Agosto 30, 2018 - 11:45 p.m. Por: Angela Cuevas de Dolmetsch

Paneles solares, molinos de viento, grafiti, basuras, emigrantes de todos los aspectos y vendedores ambulantes, personas tatuadas de todas las edades y acoso sexual en las redes sociales es el panorama de España en el verano del 2018.

Por otro lado, la esperanza de vida para las mujeres es de 85.5 años, la más alta del mundo, y una mujer con perspectiva de género en la Alcaldía de Madrid, Manuela Carmen Castillo, ha nombrado una mayoría de mujeres en su gabinete, un ejemplo a seguir.
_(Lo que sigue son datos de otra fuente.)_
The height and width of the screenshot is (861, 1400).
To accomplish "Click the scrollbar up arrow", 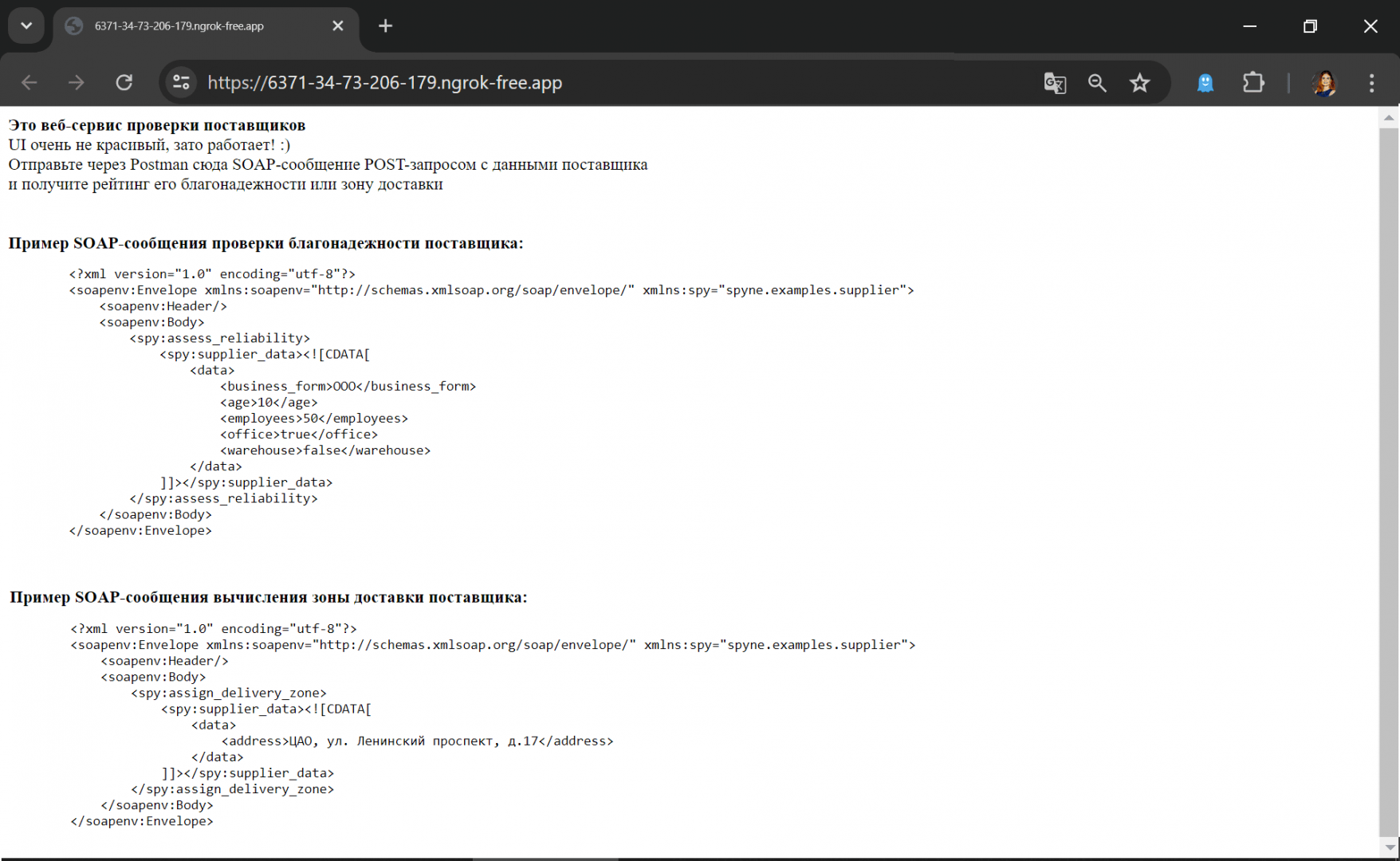I will [x=1389, y=118].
Debatiéndose entre el calor y el movimiento separatista Catalán, España hace un esfuerzo por implantarse en el mundo desarrollado y codearse con Alemania, Escandinavia e Inglaterra, mostrando tasas de crecimiento de hasta el 3 % pero no suficientes para absorber la ola migratoria africana. Las costumbres españolas de levantarse tarde, dormir siesta y acostarse a la madrugada no parecen impactar negativamente la economía como tampoco la salud de los niños que acompañan a sus padres hasta altas horas de la noche.

El clima, el turismo, una política de pocas preguntas ha llevado a que inversionistas y personas adineradas de todo el mundo, árabes y rusos sobre todo, así como los jubilados de los países fríos del norte de Europa escojan a España como su sitio de refugio y que por lo tanto sean aportantes al crecimiento económico, ya sea utilizando los laxos servicios financieros, invirtiendo en yates, vehículos costosos o propiedad raíz o simplemente pasándolo rico en los muchos sitios ‘in’ de la Costa del Sol como puerto Vaduz.

Pero también están los refugiados africanos, sin idioma en común, con religiones y costumbres distintas. Entran por Ceuta y Melilla, un enclave español en el norte del África por donde llegan aquellos que no solo son víctimas de las guerras sino que buscan el pan diario en un mundo en que las brechas se han incrementado entre los que tienen y los que no.

Europa está en crisis por los refugiados. A diferencia de los éxodos anteriores, estas personas cargan sobre sus hombros una cultura de hambre y pobreza que es complicada de asimilar para una sociedad en el mundo moderno, y no se ha llegado a entregarles un espacio con casas y servicios donde puedan rehacer sus vidas como las ciudadelas ecológicas. Se les ve deambulando por las ciudades como mendigos o vendedores ambulantes, y en las playas, ofreciendo mercancías en idiomas inentendibles. La basura en la Costa del Sol, no necesariamente por culpa de ellos, es comparable con los peores momentos de Cartagena.

El Grafiti se ha convertido en un mal universal que afea medios de transporte y sitios públicos y que Londres ha podido controlar parcialmente designándoles un distrito específico, donde están las obras de los mejores grafiteros. Una idea para el Alcalde de Cali, crear un sector para ellos. ¿Qué tal los alrededores del Parque Lineal? ¿Y para los emigrantes venezolanos? Una ciudadela ecológica dirigida por mujeres.